We’ve all been acquainted with the concept of a hangover at some point in our lives, that familiar aftermath of a night out or a few too many drinks. Yet, have you ever wondered about the etymology of this ubiquitous term? A recent meme on social media prompted us to delve deeper and uncover the intriguing history behind the word “hangover.”
Intriguingly, it appears that the term “hangover” has roots that extend beyond the realm of alcohol-induced headaches and nausea. Venture back to Victorian England, and you’ll discover a phenomenon known as the “two-penny hangover,” a term that gained notoriety among the homeless population of the era. This colloquial expression was so prevalent that it even found its way into the literature of that time.
Contrary to what one might assume, the “two-penny hangover” had nothing to do with the cost of a night out or the price of overindulgence. Instead, it referred to a place where individuals facing homelessness and destitution, particularly those residing in major cities during this period, could seek refuge and respite for the night.
Imagine being a person living on the streets, having scraped together a few pennies during the day. Your options for nighttime accommodation depended on your budget: a solitary penny would secure you a spot to sit, two pence would grant you access to a “hanging-over” spot, and for four to five pennies, you could secure a coveted lying-down spot.
The lodgings offered minimal comfort, with unheated rooms and a practice whereby the caretaker unhooked the rope holding the lodgers in place at the ungodly hour of 6 a.m. It was not uncommon for someone, after a frigid night, to fail to rise in the morning, their life tragically frozen away.

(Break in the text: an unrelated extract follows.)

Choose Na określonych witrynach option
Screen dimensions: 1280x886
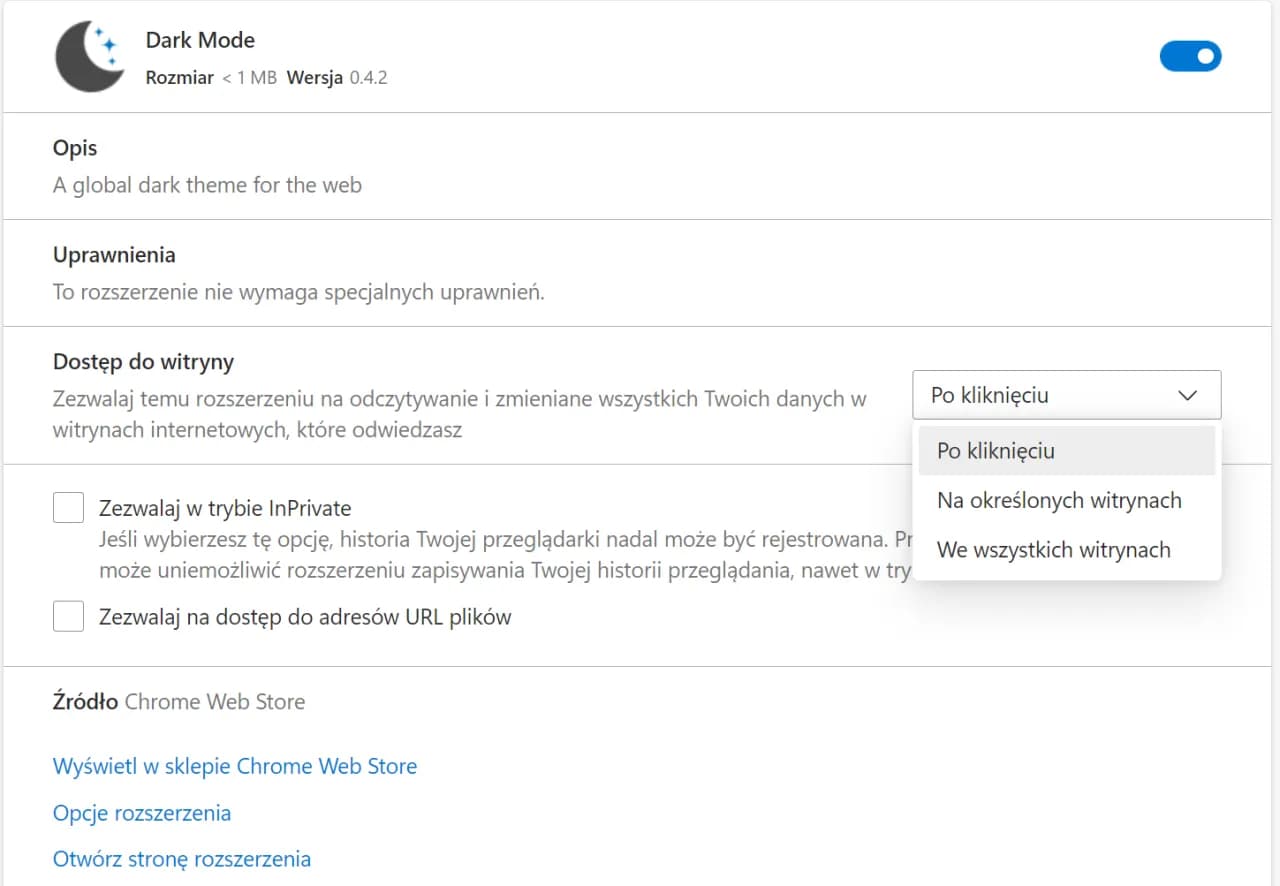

George Orwell’s account in “Down and Out in Paris and London” in 1933 vividly describes the conditions: “At the Twopenny Hangover, the lodgers sit in a row on a bench; there is a rope in front of them, and they lean on this as though leaning over a fence. A man, humorously called the valet, cuts the rope at five in the morning.”
Remarkably, this concept of the “twopenny hangover” is not exclusive to Orwell’s account, with references dating back a century earlier in Honoré de Balzac’s “The Magic Skin.” Balzac alluded to the practice, describing, “We … made it a point of honour to find out whether you were roosting in a tree in the Champs-Elysées, or in one of those philanthropic abodes where the beggars sleep on a twopenny rope.”
The link between the “twopenny hangover” and the contemporary meaning of “hangover” is striking, as Orwell himself used the term to explain the concept. However, when delving into the historical context, it becomes apparent that “hangover” originally conveyed something lingering or enduring—a consequence or remnant—of intoxication, rather than someone physically suspended over something.
Furthermore, this intriguing term may also be the precursor to the expression “able to sleep on a clothesline,” signifying an extreme level of exhaustion where one could sleep anywhere, although a definitive connection remains uncertain.
In unraveling the rich tapestry of linguistic history, the term “hangover” reveals its origins as a testament to the endurance of language, embodying a fascinating journey from the two-penny refuge to the more familiar post-party discomfort we associate with it today.